現在行われているマラソンは大体が世界大会出場選考レースとなっているから、順位より記録重視になっている。
 観戦している方も、レース展開より自然とTV画面に表示される3kmごとの通過地点のタイムばかり気になってしまうことになる。中継の解説者もゴール予測タイムばかり計算している。

 結局,見どころはペースメーカーが先導から外れる30km地点以降、残り12kmほどの『駆け引き』と、最後の競技場トラック残り1周のデッドヒート(ラストスパート)くらいしかない。

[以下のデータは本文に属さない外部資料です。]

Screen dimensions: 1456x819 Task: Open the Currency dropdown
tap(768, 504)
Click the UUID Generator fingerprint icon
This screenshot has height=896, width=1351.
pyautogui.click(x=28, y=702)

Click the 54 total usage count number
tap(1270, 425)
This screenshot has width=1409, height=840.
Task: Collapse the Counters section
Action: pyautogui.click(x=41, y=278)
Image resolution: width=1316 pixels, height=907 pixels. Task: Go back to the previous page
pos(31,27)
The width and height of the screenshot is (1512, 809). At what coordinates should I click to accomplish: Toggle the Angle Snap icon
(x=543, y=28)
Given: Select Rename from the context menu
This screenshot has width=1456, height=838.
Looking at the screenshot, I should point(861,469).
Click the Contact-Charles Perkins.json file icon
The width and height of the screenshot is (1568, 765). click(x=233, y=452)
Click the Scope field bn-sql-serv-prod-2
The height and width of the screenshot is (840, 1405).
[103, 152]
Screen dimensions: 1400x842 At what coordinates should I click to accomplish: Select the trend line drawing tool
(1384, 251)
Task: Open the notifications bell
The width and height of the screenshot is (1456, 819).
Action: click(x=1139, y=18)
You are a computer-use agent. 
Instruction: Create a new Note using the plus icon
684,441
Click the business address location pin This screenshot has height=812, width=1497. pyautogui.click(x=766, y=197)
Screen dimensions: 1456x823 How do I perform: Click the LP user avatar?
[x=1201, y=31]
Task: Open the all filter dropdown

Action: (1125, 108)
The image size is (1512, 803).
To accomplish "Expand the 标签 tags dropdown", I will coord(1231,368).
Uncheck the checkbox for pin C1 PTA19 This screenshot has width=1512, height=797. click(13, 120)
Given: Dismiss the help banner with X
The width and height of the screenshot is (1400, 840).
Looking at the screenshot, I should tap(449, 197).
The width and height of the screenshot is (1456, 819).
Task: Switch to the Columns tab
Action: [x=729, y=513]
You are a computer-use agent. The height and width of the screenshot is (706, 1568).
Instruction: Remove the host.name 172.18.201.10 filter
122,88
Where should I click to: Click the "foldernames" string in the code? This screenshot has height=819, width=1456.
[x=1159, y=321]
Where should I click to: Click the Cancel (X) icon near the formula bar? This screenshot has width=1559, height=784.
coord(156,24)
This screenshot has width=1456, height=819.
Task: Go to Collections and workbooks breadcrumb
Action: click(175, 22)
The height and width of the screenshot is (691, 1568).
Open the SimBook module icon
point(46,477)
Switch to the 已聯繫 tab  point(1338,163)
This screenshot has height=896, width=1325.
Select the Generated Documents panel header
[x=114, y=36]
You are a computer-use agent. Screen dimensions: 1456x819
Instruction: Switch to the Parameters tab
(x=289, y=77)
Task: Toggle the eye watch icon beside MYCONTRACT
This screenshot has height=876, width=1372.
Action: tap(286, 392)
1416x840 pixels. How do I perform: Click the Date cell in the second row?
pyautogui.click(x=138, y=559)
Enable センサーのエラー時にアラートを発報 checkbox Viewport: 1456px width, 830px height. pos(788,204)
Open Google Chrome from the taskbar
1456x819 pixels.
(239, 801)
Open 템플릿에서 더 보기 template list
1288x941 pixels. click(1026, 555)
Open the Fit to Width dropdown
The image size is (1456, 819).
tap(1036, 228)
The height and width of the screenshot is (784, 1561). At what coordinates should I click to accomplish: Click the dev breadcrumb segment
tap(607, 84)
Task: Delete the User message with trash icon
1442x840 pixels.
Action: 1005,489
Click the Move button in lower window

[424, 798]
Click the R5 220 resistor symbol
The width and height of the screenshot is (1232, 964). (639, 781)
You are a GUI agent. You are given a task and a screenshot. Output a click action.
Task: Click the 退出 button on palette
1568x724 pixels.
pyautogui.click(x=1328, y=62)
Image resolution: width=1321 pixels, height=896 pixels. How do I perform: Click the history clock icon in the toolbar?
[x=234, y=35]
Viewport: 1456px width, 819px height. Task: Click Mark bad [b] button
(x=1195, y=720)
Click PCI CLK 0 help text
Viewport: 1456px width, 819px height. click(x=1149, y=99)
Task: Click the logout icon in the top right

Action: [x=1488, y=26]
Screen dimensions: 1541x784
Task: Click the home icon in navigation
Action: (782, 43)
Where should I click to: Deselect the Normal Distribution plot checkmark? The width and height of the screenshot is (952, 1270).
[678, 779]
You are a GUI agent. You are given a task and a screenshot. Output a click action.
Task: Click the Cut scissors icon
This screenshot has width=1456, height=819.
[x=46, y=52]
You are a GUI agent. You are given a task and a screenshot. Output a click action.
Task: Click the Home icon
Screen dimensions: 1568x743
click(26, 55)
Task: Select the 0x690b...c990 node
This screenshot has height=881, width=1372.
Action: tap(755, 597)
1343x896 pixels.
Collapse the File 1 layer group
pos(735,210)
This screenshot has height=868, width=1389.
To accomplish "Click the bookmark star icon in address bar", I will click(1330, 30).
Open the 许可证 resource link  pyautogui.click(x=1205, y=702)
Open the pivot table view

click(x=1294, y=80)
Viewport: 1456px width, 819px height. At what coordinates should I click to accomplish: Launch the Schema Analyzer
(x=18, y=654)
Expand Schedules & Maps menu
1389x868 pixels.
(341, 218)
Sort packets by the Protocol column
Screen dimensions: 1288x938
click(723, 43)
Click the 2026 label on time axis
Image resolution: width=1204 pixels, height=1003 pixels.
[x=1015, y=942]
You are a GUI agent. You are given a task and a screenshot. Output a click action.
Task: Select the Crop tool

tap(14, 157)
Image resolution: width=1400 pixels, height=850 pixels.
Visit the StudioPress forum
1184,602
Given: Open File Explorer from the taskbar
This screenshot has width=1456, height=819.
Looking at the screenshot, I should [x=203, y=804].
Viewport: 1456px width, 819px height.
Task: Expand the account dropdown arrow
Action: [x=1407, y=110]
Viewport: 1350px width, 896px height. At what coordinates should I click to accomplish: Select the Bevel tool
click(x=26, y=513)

2時間20分のレースが、20分程度に凝縮されたようなものである。物足りなさを感じて当たり前である。駅伝の10人ごぼう抜きの走りを観戦している方が、まだ面白い。

 最近のマラソンは、海外招待選手やら何やらで日本人だけによるレースは無くなった。
当然ながら黒人選手の参加は多く、ペースメーカーも大体が黒人ランナーである。観戦していて誰が選手で誰がペースメーカーなのか、いつも見分けがつかない。ゼッケンの色が違うらしいが判別がつかない。
 ペースメーカーは、いっそのこと、パンダとかドラえもんの着ぐるみ姿で走ってくれたら分かり易いと思うのだが。